Machine Learning Notes - Deep Learning Based on C++ 1. Vector Operations

        Due to their scalability and flexibility, it is now rare to find projects that do not use TensorFlow, PyTorch, Paddle... (the ellipsis here refers to various mature deep learning libraries).

         Spending time writing machine learning algorithms from scratch (i.e. without any underlying framework) can seem like reinventing the wheel. However, it is not.
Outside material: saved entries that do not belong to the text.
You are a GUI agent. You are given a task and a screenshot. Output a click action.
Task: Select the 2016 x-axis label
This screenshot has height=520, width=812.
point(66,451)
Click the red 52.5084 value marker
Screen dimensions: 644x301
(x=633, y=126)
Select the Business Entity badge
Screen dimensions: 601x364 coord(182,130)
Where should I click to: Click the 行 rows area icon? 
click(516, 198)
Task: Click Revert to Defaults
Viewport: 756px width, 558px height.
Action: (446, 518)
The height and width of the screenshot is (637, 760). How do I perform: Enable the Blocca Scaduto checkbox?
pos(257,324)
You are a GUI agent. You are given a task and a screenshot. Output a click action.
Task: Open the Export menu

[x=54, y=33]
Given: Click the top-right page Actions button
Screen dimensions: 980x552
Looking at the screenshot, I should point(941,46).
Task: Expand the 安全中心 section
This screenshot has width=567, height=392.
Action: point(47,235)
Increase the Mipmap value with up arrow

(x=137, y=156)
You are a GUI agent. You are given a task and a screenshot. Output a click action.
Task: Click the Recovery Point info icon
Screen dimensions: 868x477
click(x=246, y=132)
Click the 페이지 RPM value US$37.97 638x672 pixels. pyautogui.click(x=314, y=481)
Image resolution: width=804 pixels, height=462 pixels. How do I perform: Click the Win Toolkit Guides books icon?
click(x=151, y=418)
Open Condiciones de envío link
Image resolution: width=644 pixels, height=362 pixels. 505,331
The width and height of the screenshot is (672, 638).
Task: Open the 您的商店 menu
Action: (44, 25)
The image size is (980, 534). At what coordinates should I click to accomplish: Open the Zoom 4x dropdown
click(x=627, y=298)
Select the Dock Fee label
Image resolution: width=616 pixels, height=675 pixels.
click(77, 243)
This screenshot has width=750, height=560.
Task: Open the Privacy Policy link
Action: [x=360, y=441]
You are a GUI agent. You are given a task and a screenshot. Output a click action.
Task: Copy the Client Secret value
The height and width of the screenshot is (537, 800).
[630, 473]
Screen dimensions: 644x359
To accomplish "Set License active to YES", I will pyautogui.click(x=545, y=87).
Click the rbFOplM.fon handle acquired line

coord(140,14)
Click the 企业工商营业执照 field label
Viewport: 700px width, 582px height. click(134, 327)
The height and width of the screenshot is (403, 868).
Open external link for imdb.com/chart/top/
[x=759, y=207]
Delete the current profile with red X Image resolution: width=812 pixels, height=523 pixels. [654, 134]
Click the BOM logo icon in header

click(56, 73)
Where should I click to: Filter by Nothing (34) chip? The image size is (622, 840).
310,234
Writing the algorithm ourselves gives us a clear and solid understanding of how the algorithm works and what the model is really doing.

        C++ used to be an old language, but it has grown tremendously in the past decade. One of the major changes is support for functional programming. However, several other improvements have been introduced to help us develop better, faster, and safer machine learning code. After all, the underlying layers of the various deep learning libraries mentioned above are basically based on C/C++.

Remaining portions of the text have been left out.